The book starts with him attempting to reinvent his stage persona after he realised that he had become predictable (and also after he discovered that Ricky Gervais had essentially appropriated it for his own stage persona). He discusses the way comedy works - or how his comedy works - and goes back to some of his inspirations and heroes. It then covers the next several years of routines, visits to the Edinburgh fringe and his attempts to get something on telly (not his favourite medium, clearly, but one that pays a lot more than touring).

I haven't seen Stuart Lee live but a quick search on YouTube gives us plenty to look at (e.g. excerpts from his show "41st Best Standup", one of the routines in the book), and it hardly needs mentioning that the routines are a lot funnier to watch than written down on paper, but they're still pretty good to read.

He also discusses in detailed footnotes why he does something. Here he does a bit about Richard Littlejohn chiseling words on a gravestone; he does the sound effect of the chiseling by knocking the microphone on the stand. In the book he mentions that he would entertain himself by seeing how long he could draw out the sound effect without losing the crowd.

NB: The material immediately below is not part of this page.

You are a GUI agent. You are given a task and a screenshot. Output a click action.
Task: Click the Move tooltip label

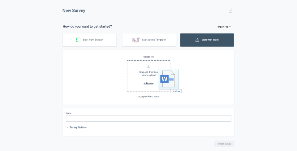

The book is a very interesting read from the perspective of the craft of comedy, and not just a funny book - even if it is a way of making more money from existing material. Although there's so much more in this book than the routines, so that's probably a little unfair. Recommended, and I'll take the time to look for more of his stuff.


"The Princess Diaries"

by Meg Cabot

For a six-year-old girl, anything with the word "princess" in the title is like a magnet. K loves all the Disney princesses - Aurora, Ariel, Belle and so on - and she has the dresses to prove it (all gratefully received donations; do you know how much those things cost?) But this is a Disney princess she's not going to meet for a little while, I think.

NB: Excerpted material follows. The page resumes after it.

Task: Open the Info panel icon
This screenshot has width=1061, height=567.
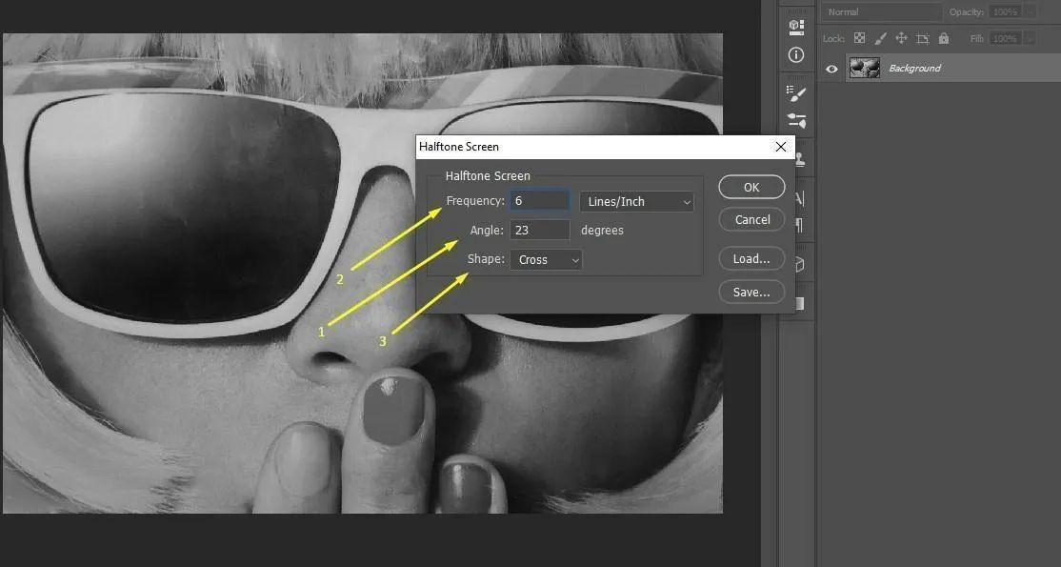Action: tap(797, 55)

I first came across the film rather than the book and to be honest it initially struck me as another routine Pygmalion story (see also: "She's All That" etc etc) in which a previously unremarkable girl turns out to be beautiful. The hook here, of course, is that the normal teenage girl is, like, a real princess!

Anyway, the film is actually rather sweet; Julie Andrews is marvellous, obviously, and Anne Hathaway is very cute (and even here, clearly on her way to becoming the Major Babe she is now). So when I came across the book and its sequel (The Princess Diaries: Take Two) for sale for 10p each in the library, I thought they'd be an excellent present for K. I'll just have a quick read first ...

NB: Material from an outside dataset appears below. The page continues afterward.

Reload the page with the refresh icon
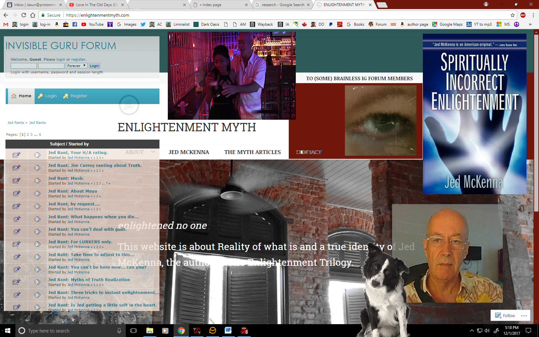 click(x=24, y=15)
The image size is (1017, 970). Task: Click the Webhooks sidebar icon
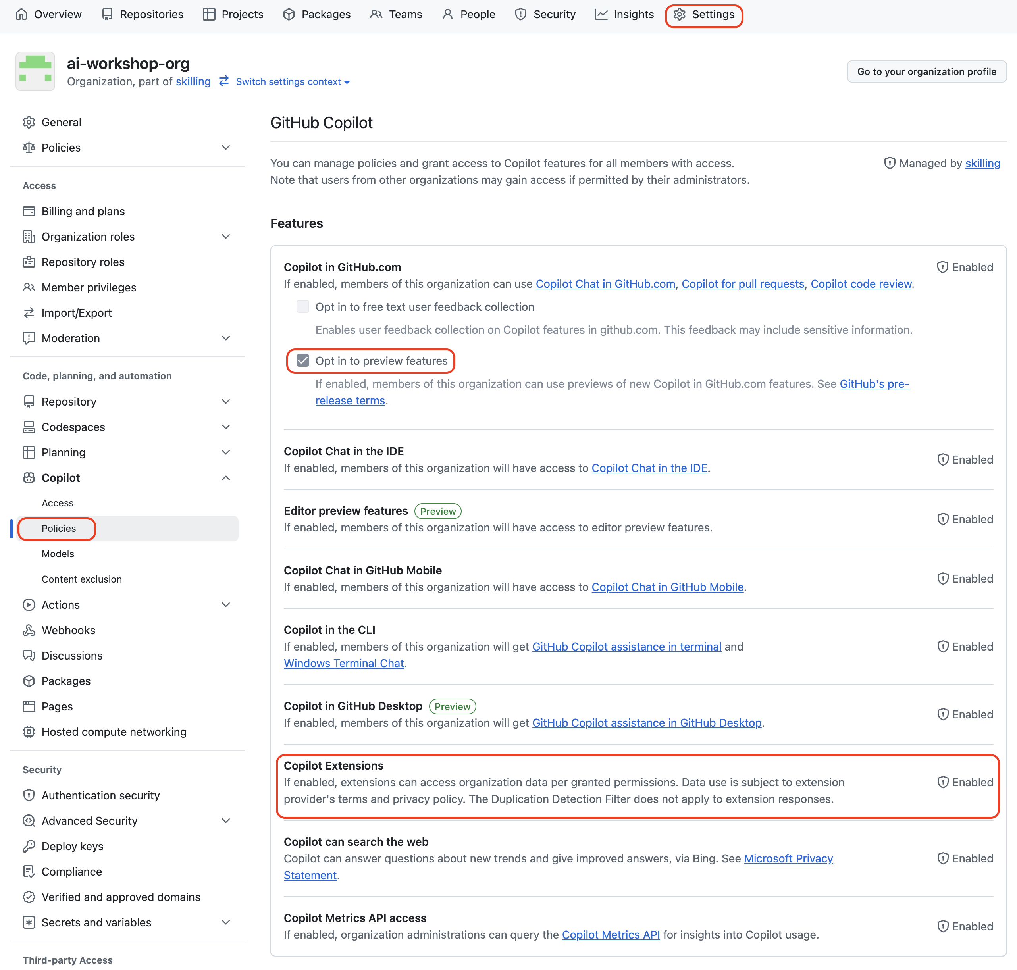pyautogui.click(x=29, y=630)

And, it has to be said, the books are pretty good - but not something I'd give to a six-year-old. The diarist - Mia - is fourteen and concerned about teenage things. Reasonably real teenage things, like worrying about her period and when is she going to get breasts and whether her (single) mum is going to sleep with her new boyfriend, who just happens to be Mia's algebra teacher.

It's light reading, enjoyable and well suited to teens and slightly younger - but not a six-year-old. I'll hang on to the books for when K is a little older.


"Attack Of The Unsinkable Rubber Ducks"

by Christopher Brookmyre

Another entertaining satire from my favourite author - ever!  This time the targets are quacks, pseudo-scientists and "alternative" medicalists.  It's a bit like a fictional version of Ben Goldacre's Bad Science column (and highly recommended book), although the bibliography lists older books in the same vein, particularly James "The Amazing" Randi's exposés of quackery and fraudsters (here's an excellent talk at TED 2007) and Michael Shermer's Why People Believe Weird Things.

The book stars Jack Parlabane again, is set in Scotland again and features a psychic involved in setting up a chair at a Scottish university to study the paranormal and supernatural. In the course of the story, Brookmyre reveals many of the techniques used by such charlatans. But that doesn't take away from the plot of the story as a thriller, complete - of course - with a number of deaths. Although, to be fair, fewer than usual in a Brookmyre novel. All as tightly plotted and tautly narrated as ever.

The unsinkable ducks, by the way, is Randi's term for the irrational beliefs and their pedlars that survive in our supposedly scientific society.